→ Records supplied
"""
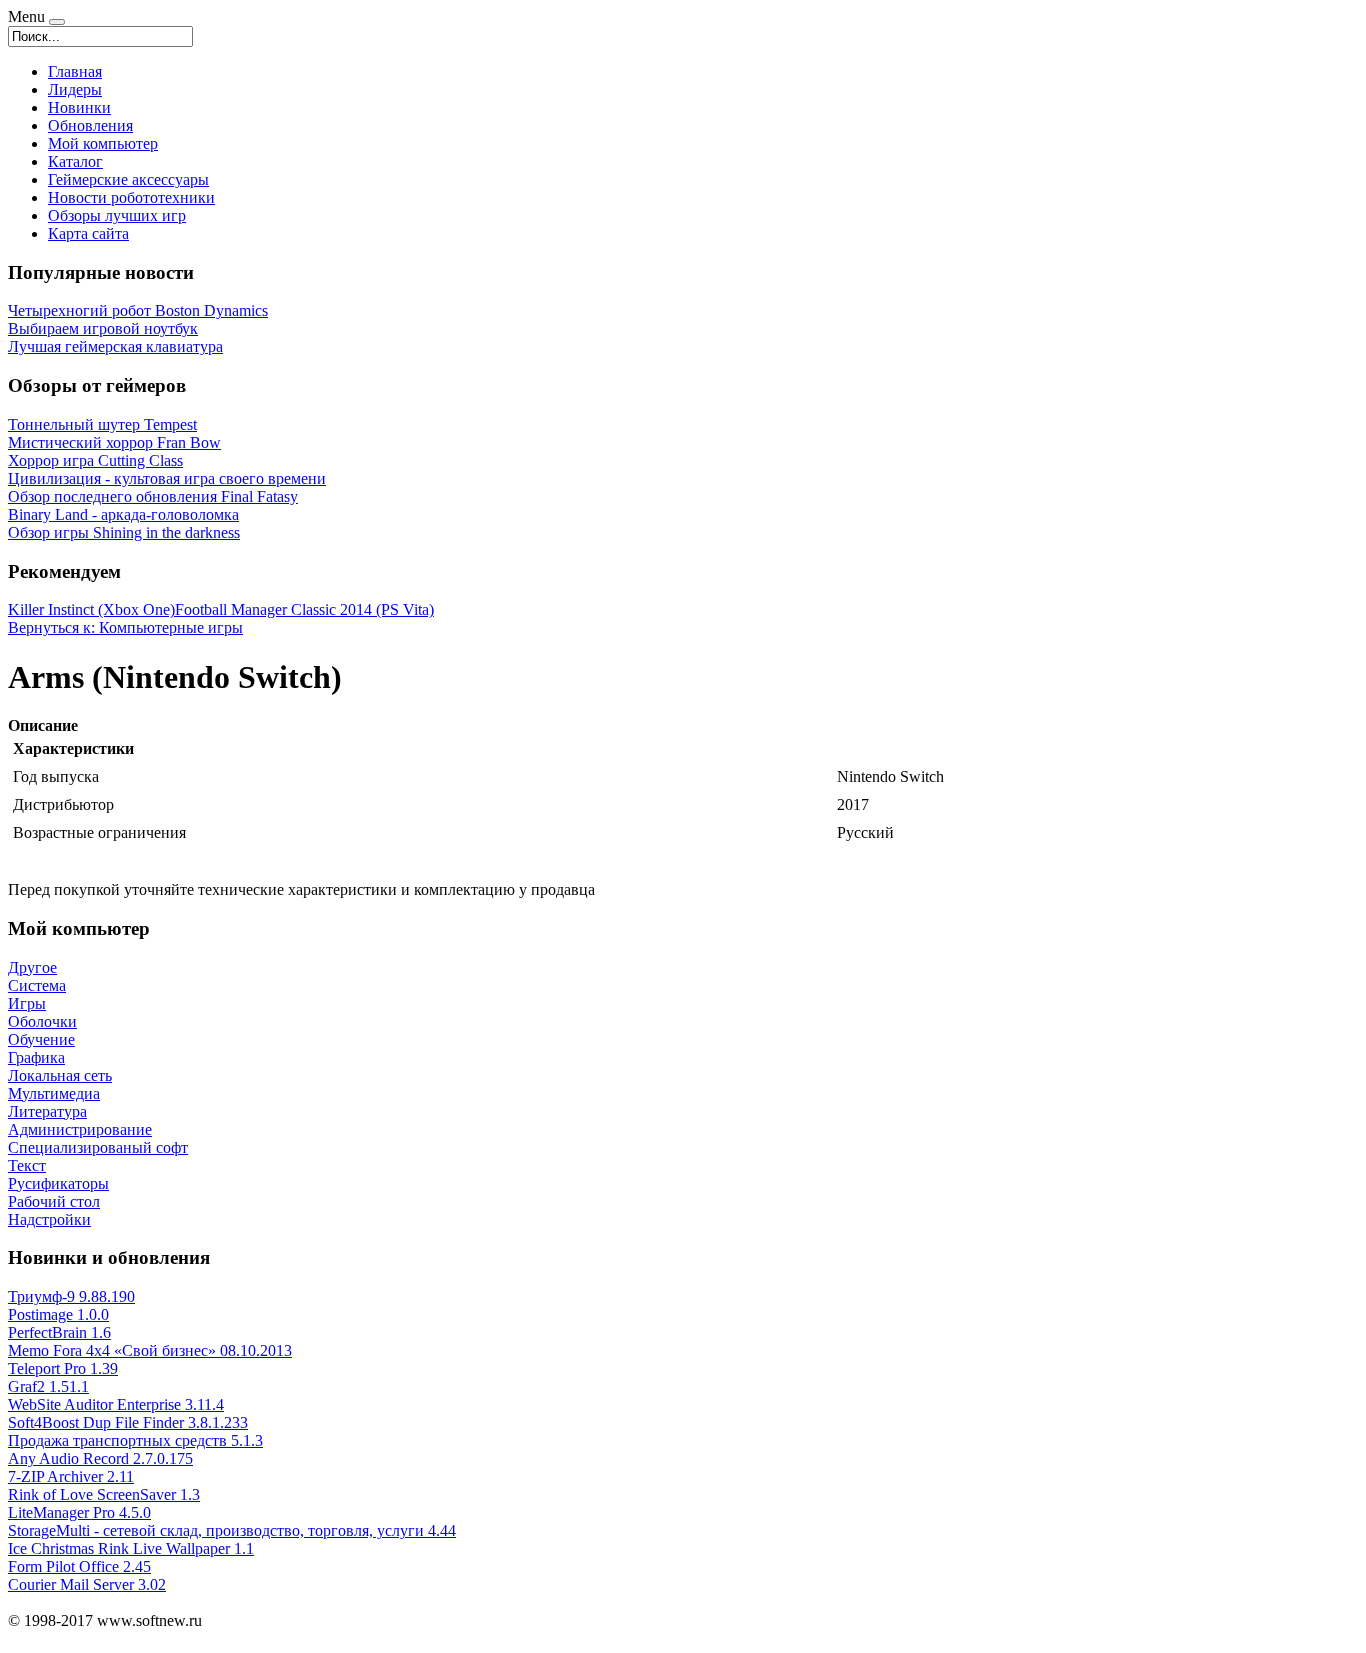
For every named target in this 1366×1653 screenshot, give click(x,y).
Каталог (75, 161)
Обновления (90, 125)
"""
"""
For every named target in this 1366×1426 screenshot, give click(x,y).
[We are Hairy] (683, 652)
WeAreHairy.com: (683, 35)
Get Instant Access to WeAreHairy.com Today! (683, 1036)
"""
→ Work to be completed
Copy, exactly and only, the lines above that begin with the one containing "[We are Hairy] (683, 652)" and finish with the one containing "Get Instant Access".

→ Worked solution
[We are Hairy] (683, 652)
WeAreHairy.com: (683, 35)
Get Instant Access to WeAreHairy.com Today! (683, 1036)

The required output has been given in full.